This is probably not very friendly, and YukiReflection provides you with a syntactic sugar that can be used anywhere.

The above writing can be written as YukiReflection as follows.

The following example

// Check if this class exists
var isExist = "com.demo.Test".hasClass()
// ClassLoader where the custom Class is located
val customClassLoader: ClassLoader? = ... // Assume this is your ClassLoader
var isExist = "com.demo.Test".hasClass(customClassLoader)

Tips

For more functions, please refer to String.hasClass method.

Vague Search Beta

The Class name in the current app's Dex after being obfuscated by tools such as R8 will be difficult to distinguish.

Its correct position is uncertain, and cannot be obtained directly through Object Conversion.

At this point, there is DexClassFinder, its role is to determine the instance of this Class by the bytecode features in the Class that need to be searched.

Notice

This feature is only available on the Android platform.

At present, the function of DexClassFinder is still in the experimental stage.

Since the search function is only implemented through the Java layer, the performance may not reach the optimal level when there are too many current app's Class.

If something got wrong welcome to feedback.

Since it is a reflection-level API, currently it can only locate the specified Class through the characteristics of Class and Member, and cannot locate it by specifying the string and method content characteristics in the bytecode.

The speed of searching Class depends on the performance of the current device.

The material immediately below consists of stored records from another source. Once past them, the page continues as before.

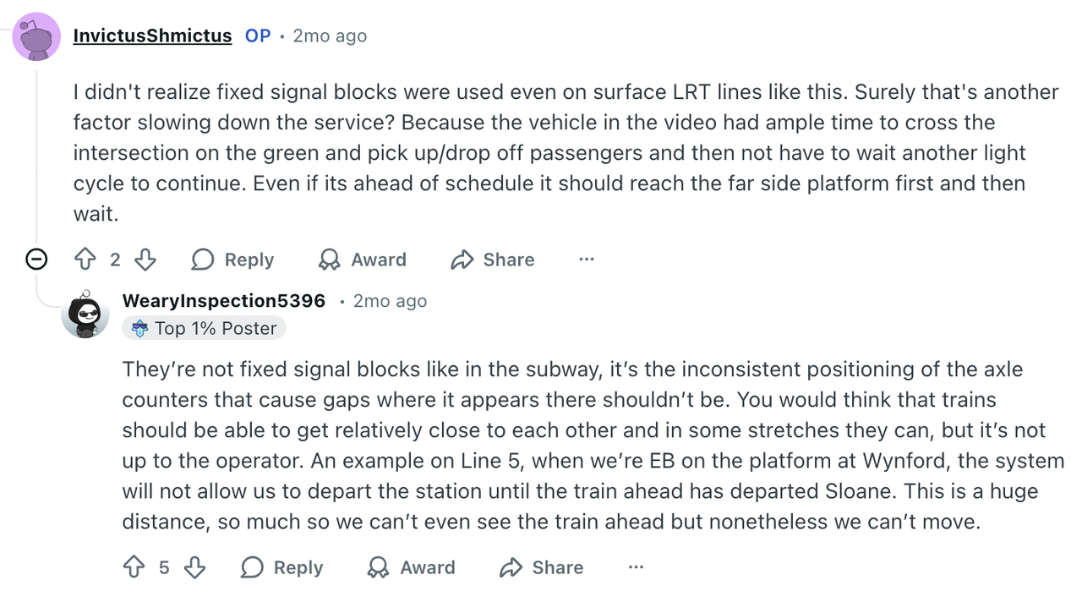Give Award to InvictusShmictus's comment

click(x=362, y=260)
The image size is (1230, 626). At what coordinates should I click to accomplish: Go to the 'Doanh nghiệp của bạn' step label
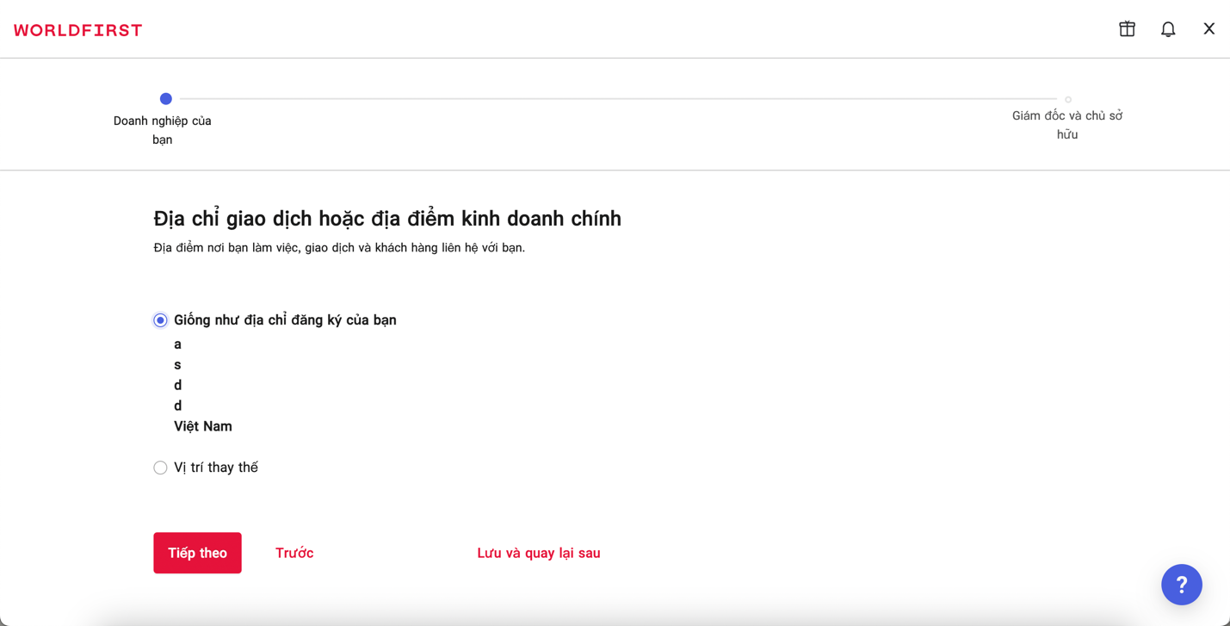pyautogui.click(x=163, y=130)
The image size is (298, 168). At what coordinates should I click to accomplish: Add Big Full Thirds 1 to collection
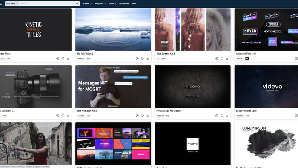(x=137, y=58)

At present, the mainstream mobile processors are in the 3~10s range when the conditions are not complicated in the 10~15w number of Class, the fastest speed can reach within 25s under slightly complex conditions.

Please note that the more the same type Class is matched, the slower the speed.

Pay Attention

After YukiHookAPI 2.0.0 released, this function will be deprecated and will be removed directly from YukiReflection.

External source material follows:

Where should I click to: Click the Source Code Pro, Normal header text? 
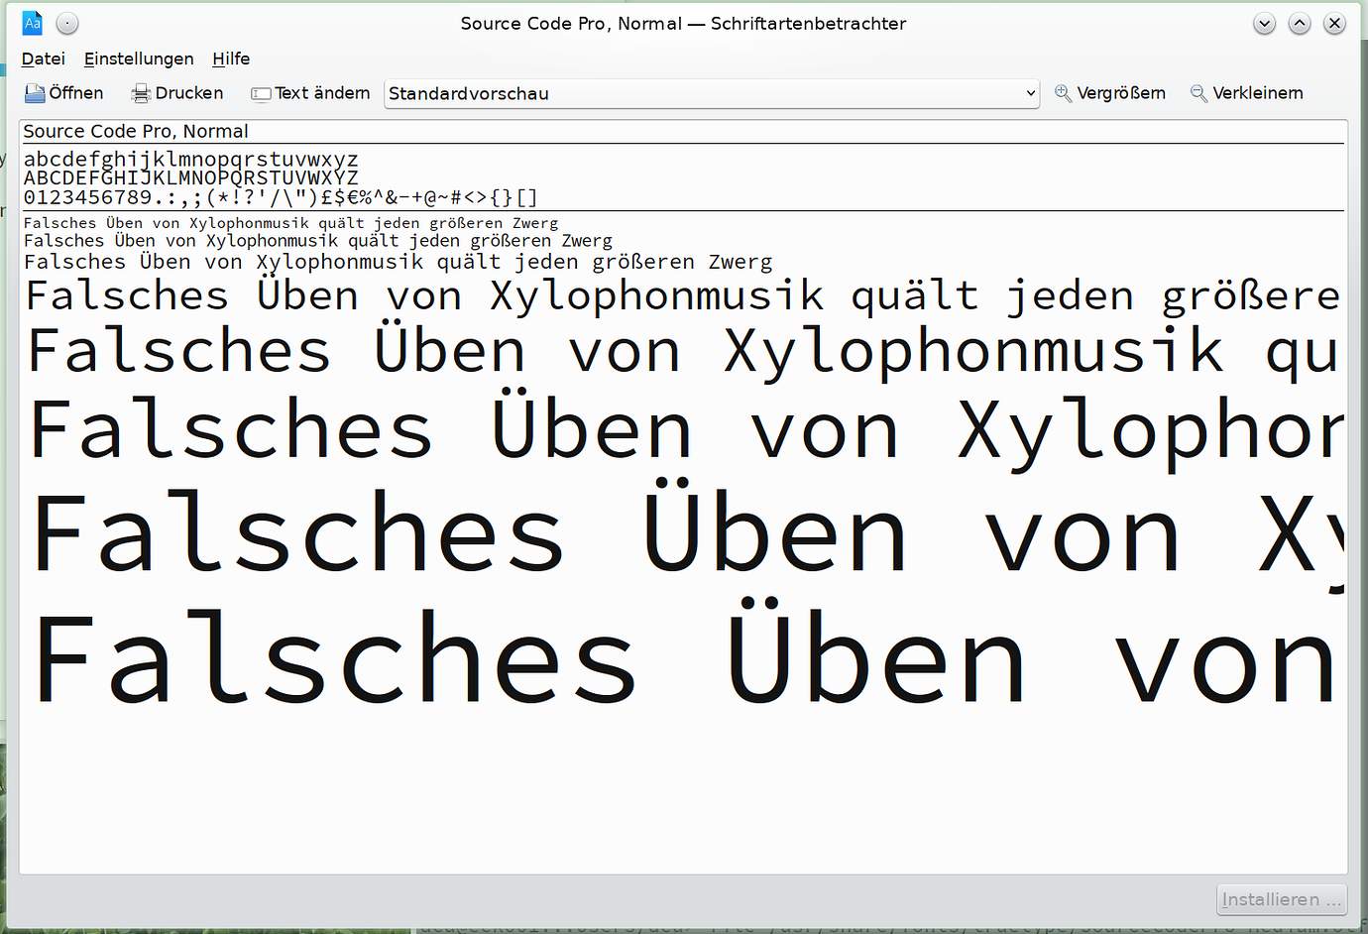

We welcome all developers to start using DexKit, which is a high-performance runtime parsing library for Dex implemented in C++, which is more efficient than the Java layer in terms of performance, efficient and excellent, it is still in the development stage, your valuable suggestions are welcome.

Get Started

Below is a simple usage example.

Suppose the following Class is what we want, the names are obfuscated and may be different in each version.

The following example

package com.demo;

public class a extends Activity implements Serializable {

    public a(String var1) {
        // ...
    }

    private String a;

    private String b;

    private boolean a;

    protected void onCreate(Bundle var1) {
        // ...
    }

    private static void a(String var1) {
        // ...
    }

    private String a(boolean var1, String var2) {
        // ...
    }

    private void a() {
        // ...
    }

    public void a(boolean var1, a var2, b var3, String var4) {
        // ...
    }
}

At this point, we want to get this Class, you can use the ClassLoader.searchClass method directly.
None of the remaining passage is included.